## [What you will do]
1 - Translate this sentence from the passage on muscular strength and power into Spanish: "The bar had to travel from the shoulders to the full-extension overhead position in one motion."
2 - Continue the passage on muscular strength and power from its final sentence.

## [Passage]

--

Muscular Strength and Power

Lower-body muscular strength was evaluated by determination of the 1-repetition maximum (1-RM) in the squat (SQ), power clean (PCLN), and jerk (JK) 1 week after sprint testing (7). All subjects were well accustomed to maximal strength testing. Squats were performed from the standing position, with the bar held high on the back of the shoulders. The SQ was judged successful if the subject squatted to a position where the hip was below the level of the knee and then returned to a full upright position. Judgment of the SQ was given after completion of the repetition, because no signal was given to the subject during the repetition regarding depth of SQ. Power cleans were preformed from the floor without the use of grip-assisting straps. A PCLN attempt was judged successful if the bar went from the floor to the shoulders in one continuous movement, and the bar was received with the hips above the level of the knee. The JK was judged according to Olympic-style competition rules. The bar was taken from the rack to the starting position. The bar had to travel from the shoulders to the full-extension overhead position in one motion. One-RM testing was performed by progressively incrementing load until the subject was unable to successfully complete the lift. The 1-RM was typically achieved in 3-5 maximal attempts. Over 4 years of testing, the test-retest correlations within any test cycle for all strength tests range from r = 0.90-0.96 with a minimum of 4 and maximum of 8 days between tests.

--

## [Dataset extract]
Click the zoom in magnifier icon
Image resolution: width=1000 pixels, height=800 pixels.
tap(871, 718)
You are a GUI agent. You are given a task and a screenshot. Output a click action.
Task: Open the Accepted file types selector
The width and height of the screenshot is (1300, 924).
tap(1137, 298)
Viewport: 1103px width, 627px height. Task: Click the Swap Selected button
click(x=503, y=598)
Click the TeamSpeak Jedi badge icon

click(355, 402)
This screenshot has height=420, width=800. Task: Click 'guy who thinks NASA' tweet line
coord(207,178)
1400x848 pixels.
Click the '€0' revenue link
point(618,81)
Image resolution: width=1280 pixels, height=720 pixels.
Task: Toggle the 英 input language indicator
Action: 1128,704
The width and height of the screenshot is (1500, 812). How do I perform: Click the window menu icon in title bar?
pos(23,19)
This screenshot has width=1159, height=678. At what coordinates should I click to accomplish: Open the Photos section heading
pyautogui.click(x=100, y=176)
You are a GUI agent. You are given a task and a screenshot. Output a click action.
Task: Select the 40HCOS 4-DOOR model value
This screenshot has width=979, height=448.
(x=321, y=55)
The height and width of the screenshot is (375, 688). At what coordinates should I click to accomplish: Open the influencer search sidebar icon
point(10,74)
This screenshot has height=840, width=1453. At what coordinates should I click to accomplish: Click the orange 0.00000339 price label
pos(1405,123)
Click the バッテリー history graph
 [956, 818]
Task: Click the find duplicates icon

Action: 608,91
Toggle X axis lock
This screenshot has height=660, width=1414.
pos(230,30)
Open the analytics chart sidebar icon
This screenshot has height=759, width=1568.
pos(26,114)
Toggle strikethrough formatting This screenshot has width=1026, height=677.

--

## [Task results]
1 - La barra tenía que desplazarse desde los hombros hasta la posición de extensión completa por encima de la cabeza en un solo movimiento.

2 -
Leg power was assessed with the vertical jump (VJ), standing long jump (SLJ), and the standing triple jump (STJ). All jumps were initiated from a stationary standing position with a bent knee counter movement at the player's discretion. Vertical jump was assessed with a Vertec as the difference between jump height and standing reach height. Standing long jump and STJ were determined with a tape measure on a gymnasium floor. The best of 3 trials was used for analysis. The difference between the 3 trials was never greater than 4.82 cm (VJ), 19.6 cm (SLJ), or 46.3 cm (STJ).

Training Program

Players participated in a 12-week winter off-season training program designed in a linear periodization fashion. The training program consisted of 3 4-week training microcycles. The make-up of the microcycles was 3 weeks of training followed by 1 week of testing and recovery. Microcycles consisted of 4 training days per week, of which 2 days focused on leg strength and power and 2 days focused on upper-body strength and power. The lifts used were the squat, PCLN, power snatch, and JK (leg strength and power) and push press, bench press, and incline press (upper-body strength and power). Training intensity increased from week 1 to week 3. Individual lifts were performed for 4-8 sets with 1-5 repetitions per set, with a decreasing intensity and an increasing repetition pattern as follows: week 1-intensity 85/80% for 4/5 repetitions, week 2-intensity 90/85/80% for 2/4/5 repetitions, week 3-intensity 95/90/85/80% for 1/2/4/5 repetitions. The testing/recovery week consisted 1-RM testing on the first 2 days of the week and active recovery consisting of 4 sets per lift at 70% for 4 reps (first microcycle) and 80% for 2 reps (second and third microcycles) on the other 2 training days.

Auxiliary lifts were performed on each upper-body training day for 4 sets of 8 repetitions. Three to 4 exercises were performed in various combinations. The exercises included close-grip bench press, dumbbell press, bent-over rows, triceps extensions, biceps curls, parallel dips, pull-ups (pronated grip), and chin-ups (supine grip). Torso stability work was performed 2 times per week.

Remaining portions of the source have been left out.